Il faut dire la même chose de l'oubli de nos devoirs envers Dieu et envers nous-mêmes; cet oubli ne saurait être considéré comme la violation d'un droit appartenant à un de nos semblables, c'est-à-dire comme une atteinte à un rapport social.

La société doit donc nous laisser une indépendance absolue pour nos pensées et une indépendance absolue vis-à-vis de nous-mêmes et vis-à-vis de Dieu. La raison et la justice veulent que la société n'exige rien de nous à ce triple point de vue, parce qu'elle n'a pas un intérêt assez impérieux pour avoir le droit de contraindre notre liberté, qui n'a de limites que les nécessités de la conservation et du légitime développement de l'ordre social.

Mais tous les devoirs que la loi morale nous prescrit envers nos semblables ne peuvent pas même nous être imposés au nom de la société; ils ne sont des devoirs socialement exigibles qu'autant qu'ils ont pour corrélation un Droit que la raison et la justice reconnaissent au profit d'un tiers.

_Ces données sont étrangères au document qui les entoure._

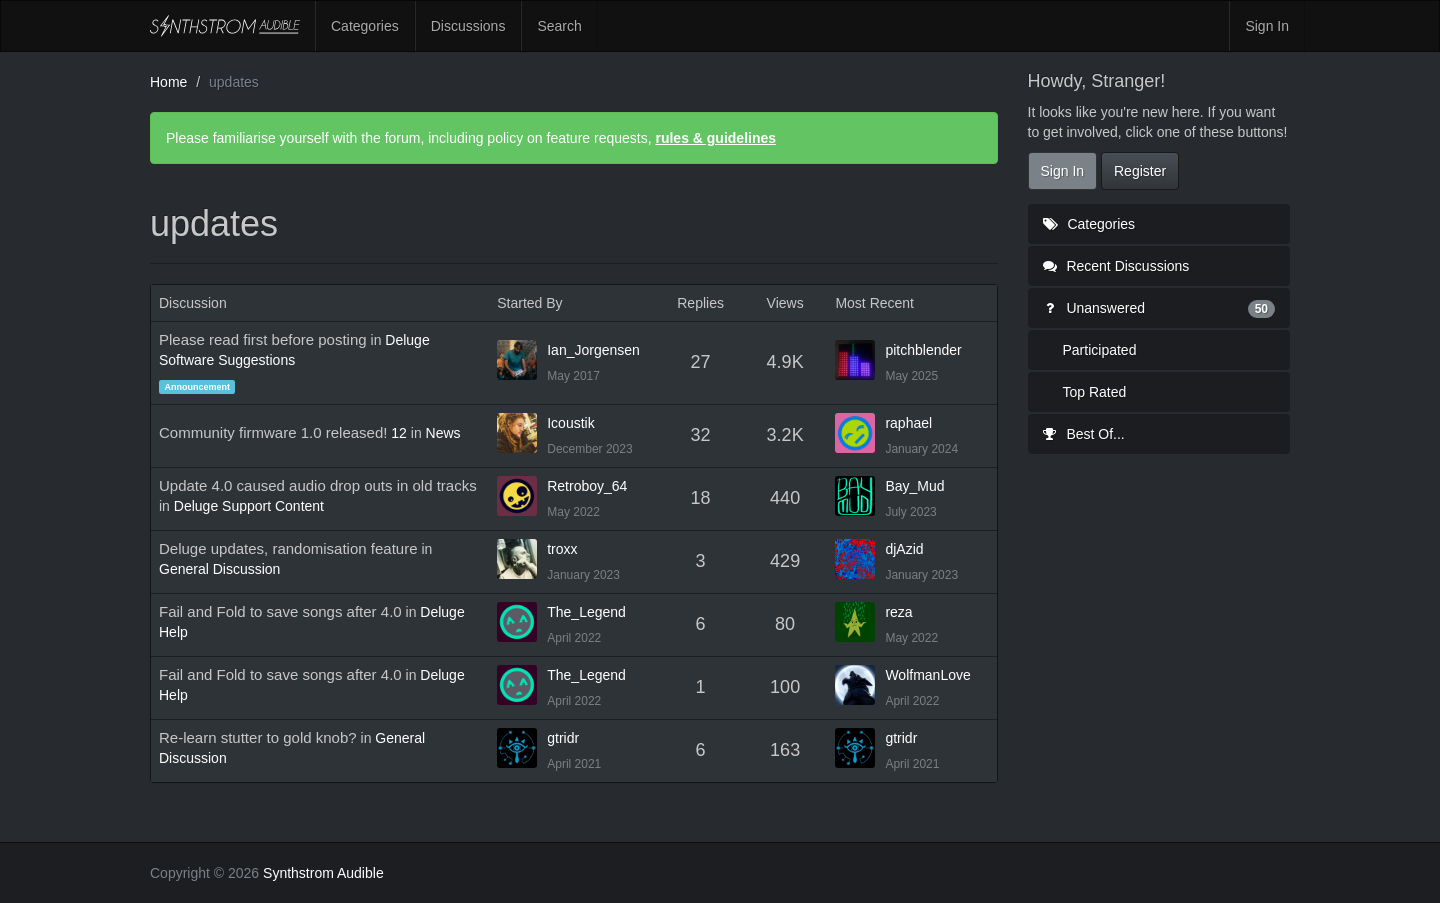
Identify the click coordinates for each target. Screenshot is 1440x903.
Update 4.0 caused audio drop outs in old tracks (318, 485)
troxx (562, 549)
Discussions (468, 26)
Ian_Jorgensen (593, 350)
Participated (1100, 350)
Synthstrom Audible (225, 26)
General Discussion (219, 569)
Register (1140, 171)
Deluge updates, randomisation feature (288, 548)
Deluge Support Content (249, 506)
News (443, 433)
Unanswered (1159, 308)
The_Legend (586, 612)
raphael (908, 423)
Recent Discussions (1116, 266)
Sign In (1267, 26)
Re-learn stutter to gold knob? (258, 737)
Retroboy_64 (587, 486)
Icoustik (570, 423)
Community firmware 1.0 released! (273, 432)
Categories (365, 26)
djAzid (904, 549)
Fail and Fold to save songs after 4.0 (280, 611)
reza (898, 612)
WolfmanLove (927, 675)
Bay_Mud (914, 486)
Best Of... (1084, 434)
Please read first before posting (263, 339)
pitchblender (923, 350)
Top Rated (1095, 392)
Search (559, 26)
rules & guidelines (715, 138)
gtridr (563, 738)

Ainsi l'aumône est un devoir dont les pauvres n'ont, ni en raison ni en justice, aucun titre pour réclamer l'exécution. Le Droit

n'est donc qu'une portion de la morale, la portion qui ne peut rester à la discrétion de notre libre arbitre.

Comment la loi morale et la loi religieuse se différencient-elles?

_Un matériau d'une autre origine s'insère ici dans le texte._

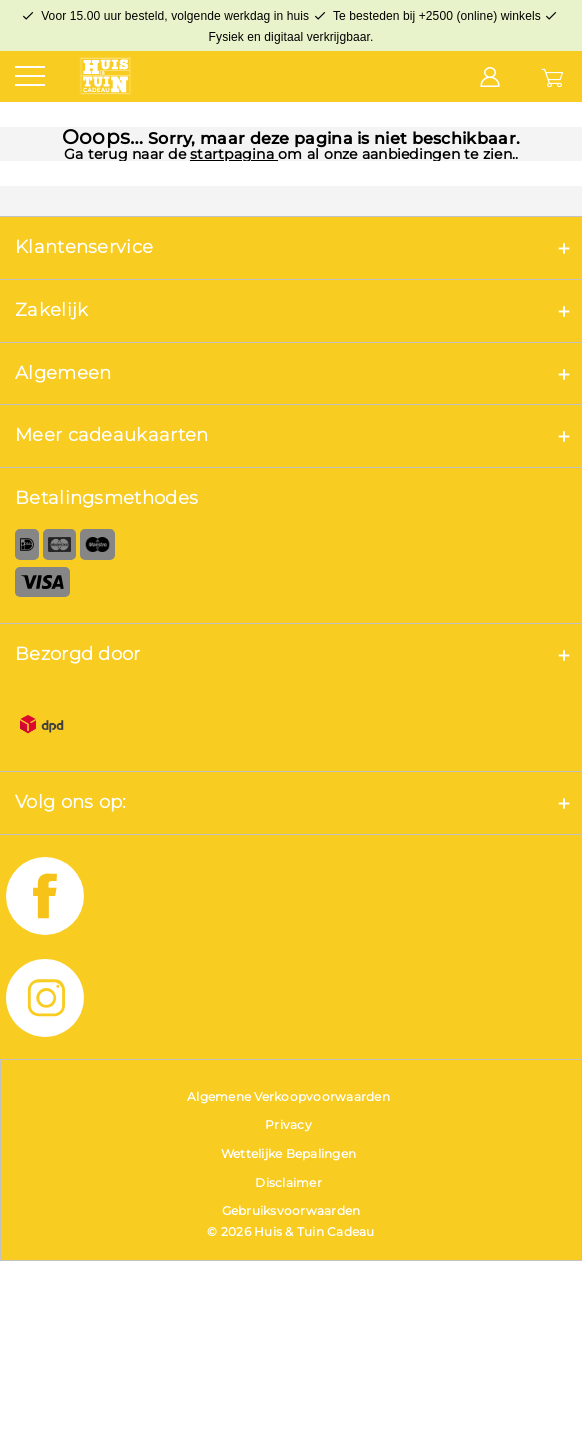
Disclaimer (288, 1182)
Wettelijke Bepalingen (288, 1153)
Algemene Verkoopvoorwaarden (288, 1096)
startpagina (234, 154)
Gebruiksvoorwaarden (291, 1210)
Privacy (288, 1124)
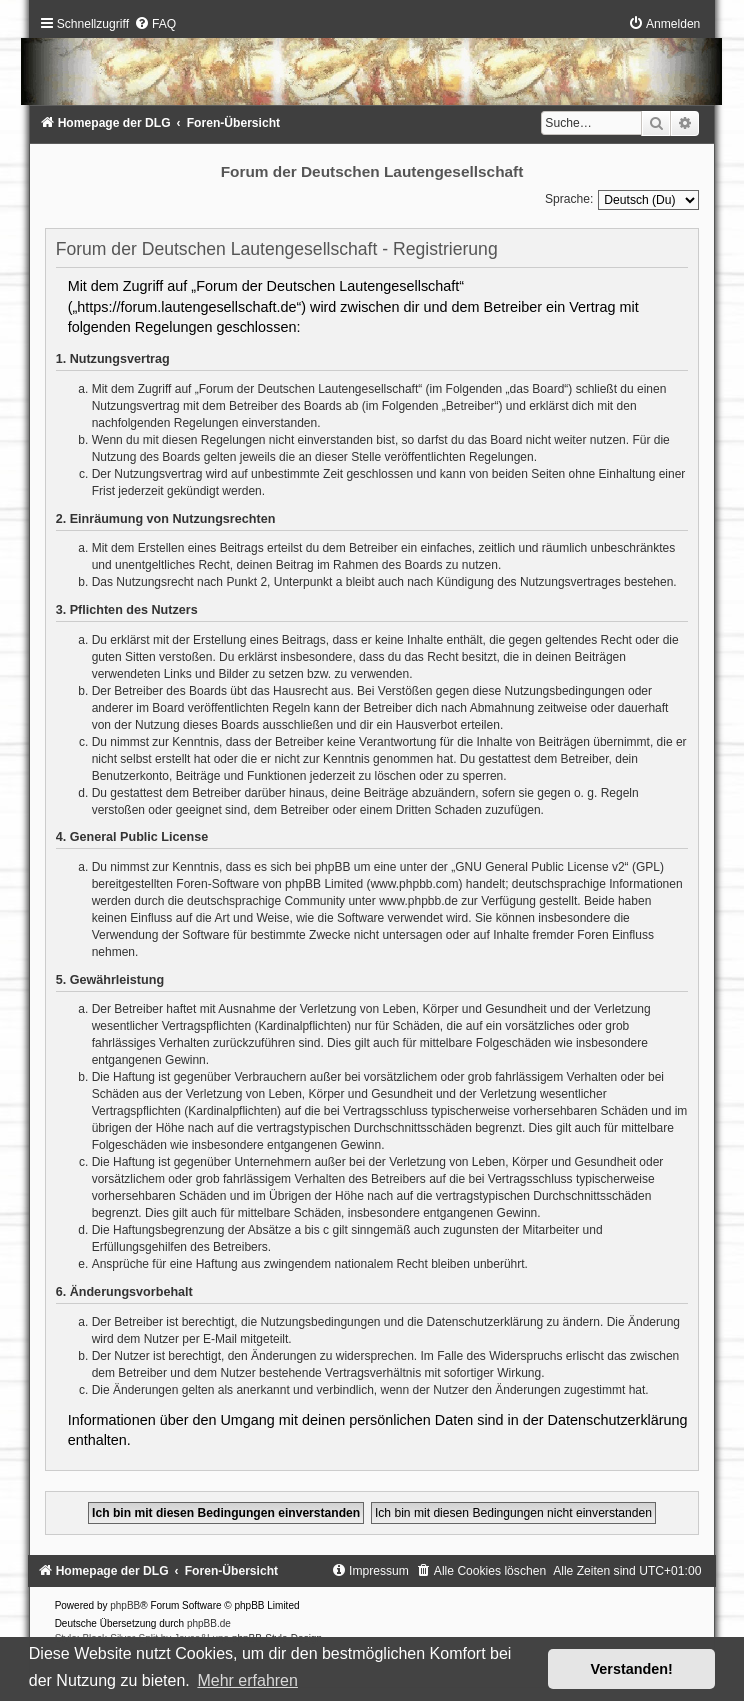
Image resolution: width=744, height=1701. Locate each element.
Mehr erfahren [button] (247, 1680)
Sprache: (569, 199)
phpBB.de (209, 1623)
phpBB (125, 1605)
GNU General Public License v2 (539, 867)
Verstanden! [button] (632, 1669)
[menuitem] (155, 24)
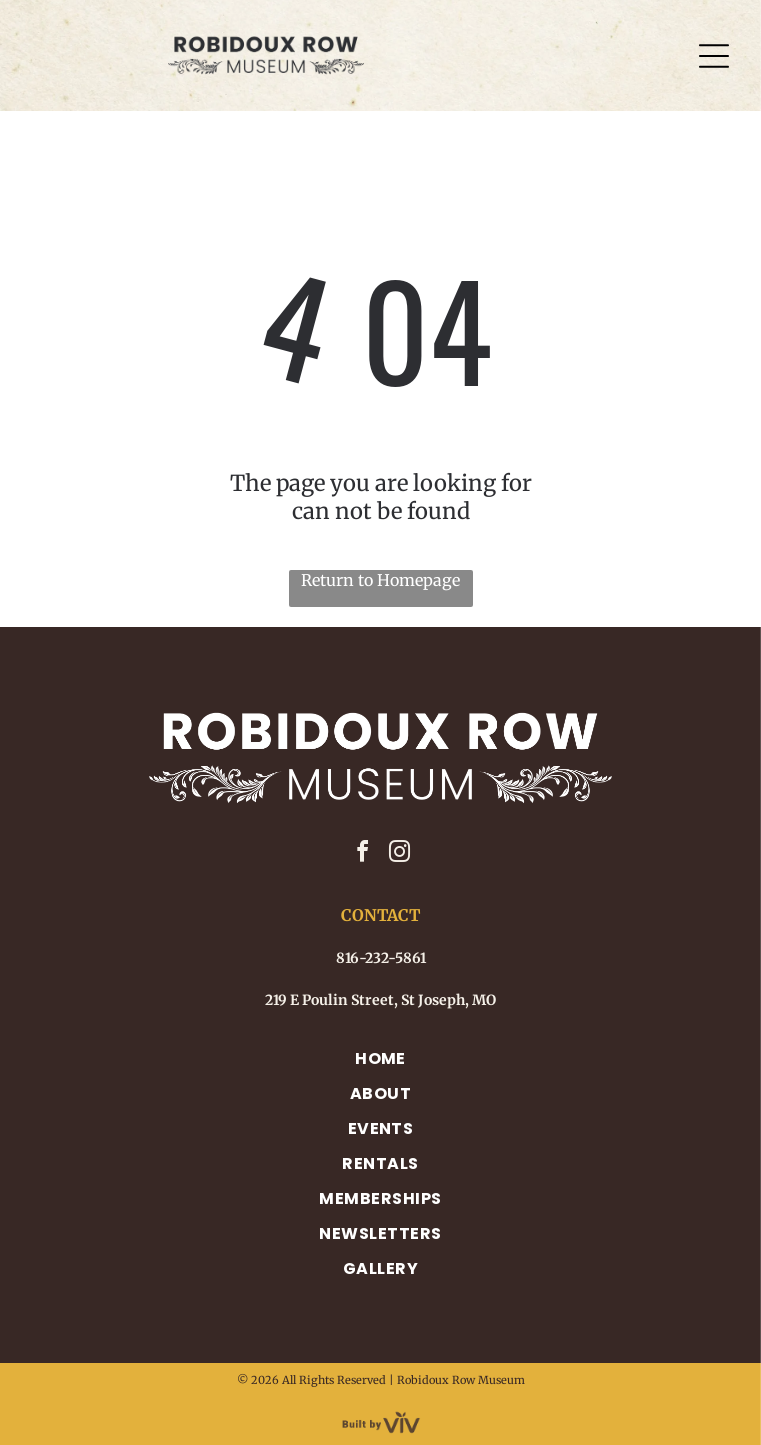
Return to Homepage (380, 580)
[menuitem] (380, 1058)
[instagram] (399, 854)
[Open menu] (714, 56)
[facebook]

La loi morale est attestée par la conscience et la raison; l'homme reconnaît et ne peut pas ne point reconnaître qu'il existe une règle à laquelle sont soumises non-seulement ses actions, mais encore ses pensées, ses affections; que cette règle, la raison la découvre, mais ne la crée pas, parce qu'il est impossible que l'homme cumule les deux rôles contradictoires de supérieur faisant la loi, et d'inférieur tenu d'y obéir.

L'homme, à travers la règle, voit, par le seul déploiement de ses facultés, le législateur, c'est-à-dire la raison souveraine, dont sa raison relève et n'est qu'une émanation; l'homme remonte de l'effet à la cause; c'est le procédé contraire qui conduit à la religion; la religion, Dieu la révèle et l'impose comme l'expression de sa volonté.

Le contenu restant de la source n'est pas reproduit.